Stored records ▸

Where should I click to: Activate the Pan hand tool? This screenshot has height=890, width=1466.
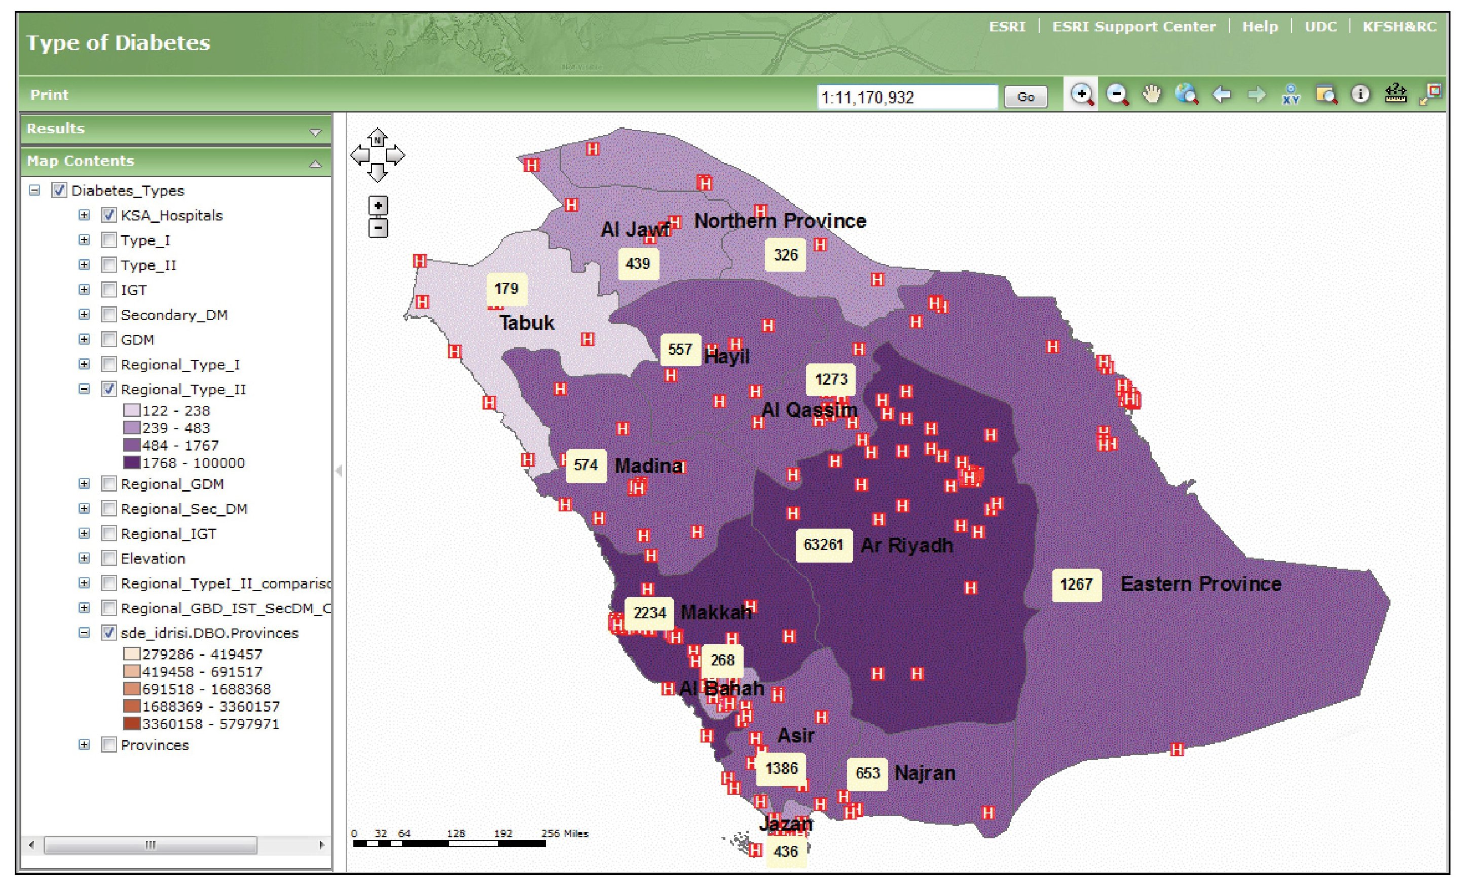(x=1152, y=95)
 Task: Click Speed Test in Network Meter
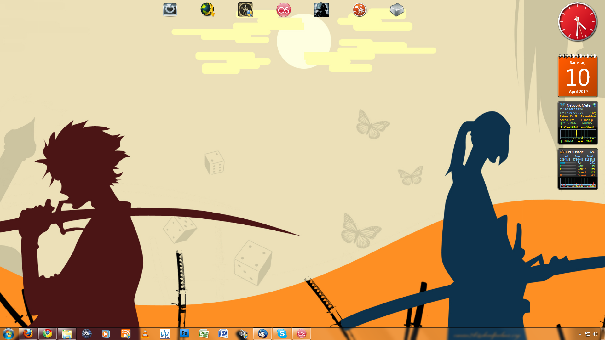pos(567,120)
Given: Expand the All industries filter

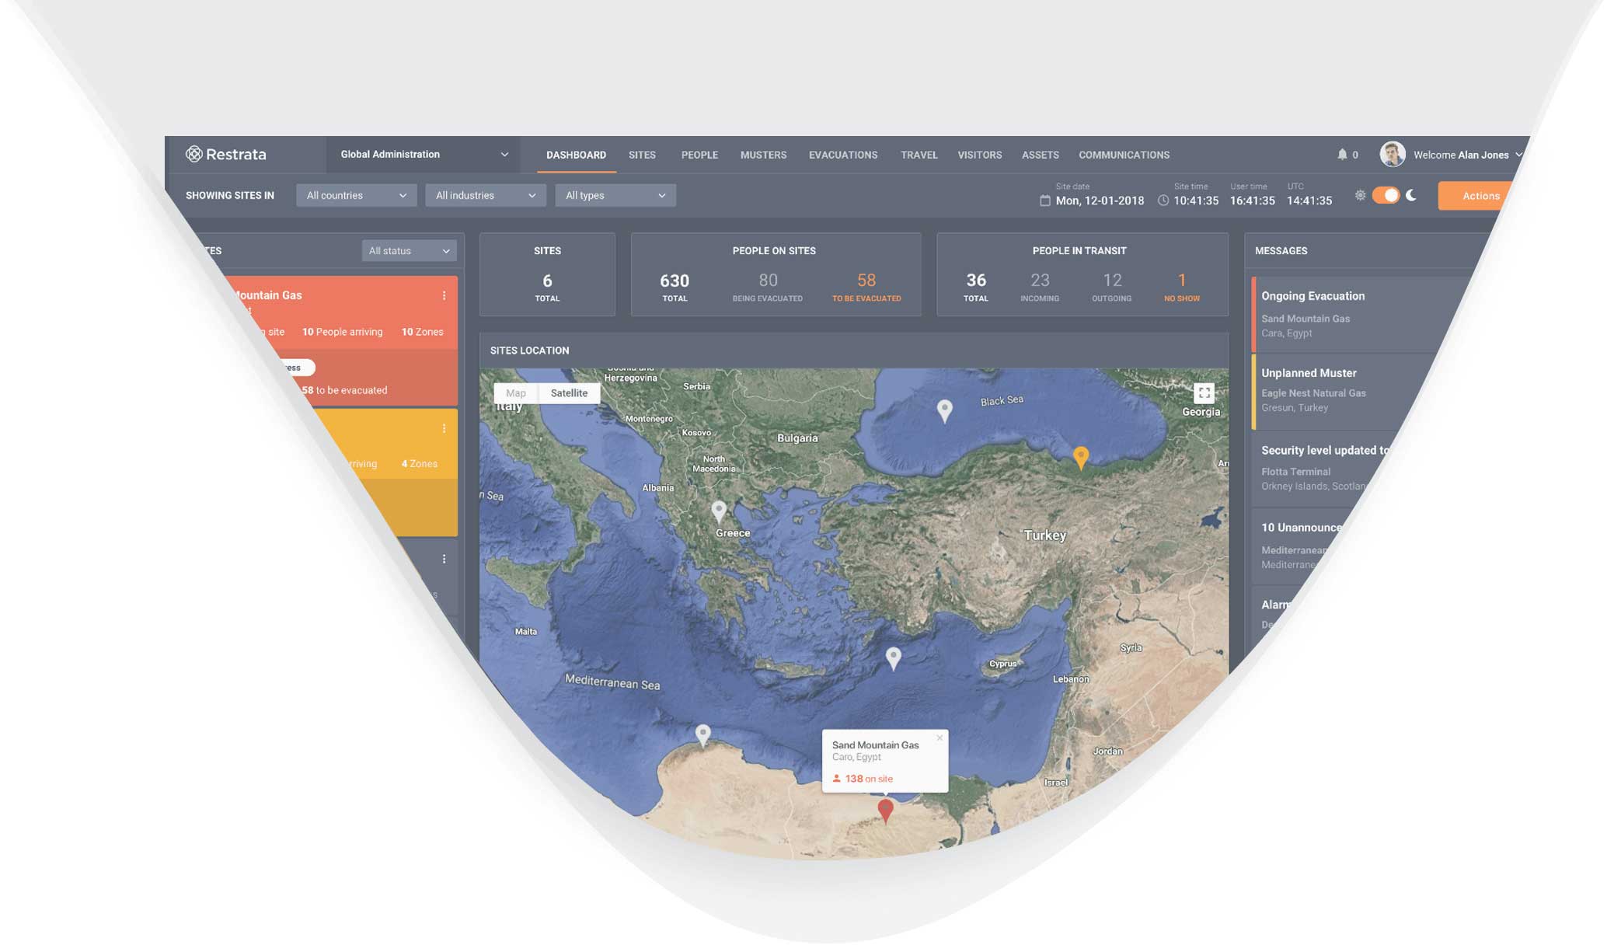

Goal of the exercise ▸ Your copy must hold exactly the lines from the one with "Task: Click Speed Test in Network Meter" to the end of the records above, both included, and no pictures.

Response area ▸
 Task: Click Speed Test in Network Meter
pos(567,120)
Given: Expand the All industries filter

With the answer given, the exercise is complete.